Exercise requirements
Word for word, copy all of the entries.

Supplied information
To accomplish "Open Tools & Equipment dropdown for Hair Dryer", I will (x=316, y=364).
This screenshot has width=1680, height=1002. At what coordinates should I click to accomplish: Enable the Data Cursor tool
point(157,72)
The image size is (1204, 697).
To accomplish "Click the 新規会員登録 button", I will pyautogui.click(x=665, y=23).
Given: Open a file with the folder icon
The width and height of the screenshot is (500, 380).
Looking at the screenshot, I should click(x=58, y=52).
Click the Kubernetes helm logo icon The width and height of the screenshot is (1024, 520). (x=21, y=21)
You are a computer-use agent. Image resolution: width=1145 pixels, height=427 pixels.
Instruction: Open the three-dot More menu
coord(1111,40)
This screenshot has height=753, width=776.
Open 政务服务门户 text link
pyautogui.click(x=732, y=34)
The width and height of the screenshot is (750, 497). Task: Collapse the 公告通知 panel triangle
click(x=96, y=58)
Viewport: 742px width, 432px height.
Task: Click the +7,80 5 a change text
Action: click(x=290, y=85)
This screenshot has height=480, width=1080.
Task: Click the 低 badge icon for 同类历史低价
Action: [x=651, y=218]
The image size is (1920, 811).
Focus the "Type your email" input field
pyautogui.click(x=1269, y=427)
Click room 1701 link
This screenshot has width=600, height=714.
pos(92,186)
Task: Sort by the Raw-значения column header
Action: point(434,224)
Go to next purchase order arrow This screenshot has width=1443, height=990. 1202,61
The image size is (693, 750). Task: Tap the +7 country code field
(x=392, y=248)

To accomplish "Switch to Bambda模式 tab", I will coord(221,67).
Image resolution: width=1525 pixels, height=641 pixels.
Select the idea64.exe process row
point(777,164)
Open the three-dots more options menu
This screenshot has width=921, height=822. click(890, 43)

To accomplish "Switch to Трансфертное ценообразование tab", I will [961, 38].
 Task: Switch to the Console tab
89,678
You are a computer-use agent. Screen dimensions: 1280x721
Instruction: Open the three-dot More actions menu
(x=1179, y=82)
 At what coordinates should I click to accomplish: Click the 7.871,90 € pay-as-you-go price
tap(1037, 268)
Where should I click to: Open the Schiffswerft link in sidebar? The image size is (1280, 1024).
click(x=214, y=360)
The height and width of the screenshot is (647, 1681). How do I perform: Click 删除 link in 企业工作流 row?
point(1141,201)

Expected output
To accomplish "Open Tools & Equipment dropdown for Hair Dryer", I will (x=316, y=364).
This screenshot has width=1680, height=1002. At what coordinates should I click to accomplish: Enable the Data Cursor tool
point(157,72)
The image size is (1204, 697).
To accomplish "Click the 新規会員登録 button", I will pyautogui.click(x=665, y=23).
Given: Open a file with the folder icon
The width and height of the screenshot is (500, 380).
Looking at the screenshot, I should click(x=58, y=52).
Click the Kubernetes helm logo icon The width and height of the screenshot is (1024, 520). (x=21, y=21)
You are a computer-use agent. Image resolution: width=1145 pixels, height=427 pixels.
Instruction: Open the three-dot More menu
coord(1111,40)
This screenshot has height=753, width=776.
Open 政务服务门户 text link
pyautogui.click(x=732, y=34)
The width and height of the screenshot is (750, 497). Task: Collapse the 公告通知 panel triangle
click(x=96, y=58)
Viewport: 742px width, 432px height.
Task: Click the +7,80 5 a change text
Action: click(x=290, y=85)
This screenshot has height=480, width=1080.
Task: Click the 低 badge icon for 同类历史低价
Action: [x=651, y=218]
The image size is (1920, 811).
Focus the "Type your email" input field
pyautogui.click(x=1269, y=427)
Click room 1701 link
This screenshot has width=600, height=714.
pos(92,186)
Task: Sort by the Raw-значения column header
Action: point(434,224)
Go to next purchase order arrow This screenshot has width=1443, height=990. 1202,61
The image size is (693, 750). Task: Tap the +7 country code field
(x=392, y=248)

To accomplish "Switch to Bambda模式 tab", I will coord(221,67).
Image resolution: width=1525 pixels, height=641 pixels.
Select the idea64.exe process row
point(777,164)
Open the three-dots more options menu
This screenshot has width=921, height=822. click(890, 43)

To accomplish "Switch to Трансфертное ценообразование tab", I will [961, 38].
 Task: Switch to the Console tab
89,678
You are a computer-use agent. Screen dimensions: 1280x721
Instruction: Open the three-dot More actions menu
(x=1179, y=82)
 At what coordinates should I click to accomplish: Click the 7.871,90 € pay-as-you-go price
tap(1037, 268)
Where should I click to: Open the Schiffswerft link in sidebar? The image size is (1280, 1024).
click(x=214, y=360)
The height and width of the screenshot is (647, 1681). How do I perform: Click 删除 link in 企业工作流 row?
point(1141,201)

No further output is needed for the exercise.